Whiteout Conditions by Tariq Shah (Two Dollar Radio)
“With a poet’s sensibility, Shah navigates the murky responsibilities of adulthood, grief, toxic masculinity, and the tragedy of revenge in this haunting Midwestern noir.”

March 24, 2020

We Inherit What the Fires Left by William Evans (Simon & Schuster)
“William Evans, the award-winning poet and cofounder of the popular culture website Black Nerd Problems, offers an emotionally vulnerable poetry collection exploring the themes of inheritances, dreams, and injuries that are passed down from one generation to the next and delving into the lived experience of a Black man in the American suburbs today.” 

Lakewood by Megan Giddings (Amistad)
“A startling debut about class and race, Lakewood evokes a terrifying world of medical experimentation—part The Handmaid’s Tale, part The Immortal Life of Henrietta Lacks.” 

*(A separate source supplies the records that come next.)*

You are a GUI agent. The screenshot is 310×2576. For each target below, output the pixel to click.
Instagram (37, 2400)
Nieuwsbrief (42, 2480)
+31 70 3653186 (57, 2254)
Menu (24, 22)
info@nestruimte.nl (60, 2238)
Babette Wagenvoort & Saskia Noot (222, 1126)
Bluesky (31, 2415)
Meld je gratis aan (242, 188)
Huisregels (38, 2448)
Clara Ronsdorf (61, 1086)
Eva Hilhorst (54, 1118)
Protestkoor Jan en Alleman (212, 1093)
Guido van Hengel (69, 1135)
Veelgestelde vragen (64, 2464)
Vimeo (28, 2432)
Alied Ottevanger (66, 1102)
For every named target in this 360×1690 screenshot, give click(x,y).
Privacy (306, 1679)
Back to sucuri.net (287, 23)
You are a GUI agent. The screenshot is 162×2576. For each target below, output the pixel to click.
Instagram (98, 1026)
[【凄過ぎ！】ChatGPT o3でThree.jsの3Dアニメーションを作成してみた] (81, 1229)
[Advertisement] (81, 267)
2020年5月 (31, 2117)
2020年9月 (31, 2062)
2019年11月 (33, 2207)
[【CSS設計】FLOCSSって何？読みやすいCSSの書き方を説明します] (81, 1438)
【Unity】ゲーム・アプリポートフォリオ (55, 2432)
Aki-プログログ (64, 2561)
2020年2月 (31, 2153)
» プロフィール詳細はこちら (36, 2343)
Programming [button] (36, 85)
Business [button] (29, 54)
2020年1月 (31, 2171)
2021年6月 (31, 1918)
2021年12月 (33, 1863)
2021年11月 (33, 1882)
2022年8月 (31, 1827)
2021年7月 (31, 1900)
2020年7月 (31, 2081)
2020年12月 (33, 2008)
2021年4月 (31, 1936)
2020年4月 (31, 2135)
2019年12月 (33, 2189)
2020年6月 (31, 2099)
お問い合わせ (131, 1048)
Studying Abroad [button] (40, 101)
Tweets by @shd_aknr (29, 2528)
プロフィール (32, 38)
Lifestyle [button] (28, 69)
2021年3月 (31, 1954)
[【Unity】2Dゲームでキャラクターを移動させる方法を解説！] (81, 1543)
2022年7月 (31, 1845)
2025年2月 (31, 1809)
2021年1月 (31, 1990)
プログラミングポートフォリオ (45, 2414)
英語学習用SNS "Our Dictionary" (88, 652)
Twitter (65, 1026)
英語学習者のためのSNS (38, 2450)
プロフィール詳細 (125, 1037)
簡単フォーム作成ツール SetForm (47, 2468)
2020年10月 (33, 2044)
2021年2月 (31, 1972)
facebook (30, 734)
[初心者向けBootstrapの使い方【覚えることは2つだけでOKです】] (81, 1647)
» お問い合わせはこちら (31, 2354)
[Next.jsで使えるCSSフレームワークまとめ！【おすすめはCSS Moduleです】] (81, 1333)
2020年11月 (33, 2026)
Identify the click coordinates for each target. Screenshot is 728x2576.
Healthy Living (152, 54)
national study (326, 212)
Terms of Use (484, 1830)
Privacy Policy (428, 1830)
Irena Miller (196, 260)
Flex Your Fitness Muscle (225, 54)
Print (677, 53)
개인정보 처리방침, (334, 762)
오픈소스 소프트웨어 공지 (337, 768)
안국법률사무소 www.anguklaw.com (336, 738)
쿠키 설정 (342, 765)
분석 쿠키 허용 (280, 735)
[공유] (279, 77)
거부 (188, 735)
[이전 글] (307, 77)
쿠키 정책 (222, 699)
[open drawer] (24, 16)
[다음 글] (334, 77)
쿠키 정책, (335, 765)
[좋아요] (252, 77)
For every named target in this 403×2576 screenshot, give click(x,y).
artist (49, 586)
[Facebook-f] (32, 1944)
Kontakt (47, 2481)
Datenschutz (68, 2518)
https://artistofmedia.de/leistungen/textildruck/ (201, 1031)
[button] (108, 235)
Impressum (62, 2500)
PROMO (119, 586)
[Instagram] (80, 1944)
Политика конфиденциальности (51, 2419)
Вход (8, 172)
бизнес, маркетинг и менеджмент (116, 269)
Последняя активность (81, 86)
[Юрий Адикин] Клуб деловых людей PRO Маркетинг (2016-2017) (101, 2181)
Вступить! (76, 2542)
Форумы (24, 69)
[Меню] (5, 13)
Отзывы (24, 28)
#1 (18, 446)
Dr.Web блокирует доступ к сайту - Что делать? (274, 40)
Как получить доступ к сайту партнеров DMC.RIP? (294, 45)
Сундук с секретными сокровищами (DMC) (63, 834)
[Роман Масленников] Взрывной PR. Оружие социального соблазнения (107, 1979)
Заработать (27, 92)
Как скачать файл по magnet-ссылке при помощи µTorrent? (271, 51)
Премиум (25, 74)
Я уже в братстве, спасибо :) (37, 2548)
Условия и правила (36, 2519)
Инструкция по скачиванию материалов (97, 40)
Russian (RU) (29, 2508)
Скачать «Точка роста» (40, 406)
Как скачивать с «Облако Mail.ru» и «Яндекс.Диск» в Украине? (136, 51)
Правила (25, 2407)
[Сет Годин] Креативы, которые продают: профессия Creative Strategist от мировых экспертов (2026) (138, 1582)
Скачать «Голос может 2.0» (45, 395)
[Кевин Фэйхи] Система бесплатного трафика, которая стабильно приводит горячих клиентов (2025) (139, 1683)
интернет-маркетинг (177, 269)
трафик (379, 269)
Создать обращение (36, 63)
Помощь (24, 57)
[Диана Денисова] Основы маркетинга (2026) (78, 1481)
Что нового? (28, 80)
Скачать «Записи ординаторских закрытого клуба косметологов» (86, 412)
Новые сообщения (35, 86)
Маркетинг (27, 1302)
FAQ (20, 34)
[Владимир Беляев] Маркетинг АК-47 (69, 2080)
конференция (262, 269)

The Everlasting by Katy Simpson Smith (Harper)
“From a supremely talented author comes this brilliant and inventive literary work of historical fiction, set in Rome in four different centuries, that explores love in all its various incarnations and ponders elemental questions of good and evil, obedience and free will that connect four unforgettable lives.” 

March 31, 2020

Come the Slumberless to the Land of Nod by Traci Brimhall (Copper Canyon Press)
“Written during the trial for a close friend’s murder, Come the Slumberless to the Land of Nod exposes that the whimsical, horrible, and absurd all sit together.” 

Repetition Nineteen by Mónica de la Torre (Nightboat Books)
“Based on slippages between languages and irreverent approaches to translation, the poems in Repetition Nineteen riff on creative misunderstanding in response to the prevailing political discourse.”

dayliGht by Roya Marsh (MCD x FSG Originals)
dayliGht is a dazzling collection of poems from a necessary new voice, at once a clarion call for stories of Black women and a rebuke of broken notions of sexuality and race.”

We Want Our Bodies Back by jessica Care moore (Amistad)
“A dazzling full-length collection of verse from one of the leading poets of our time.”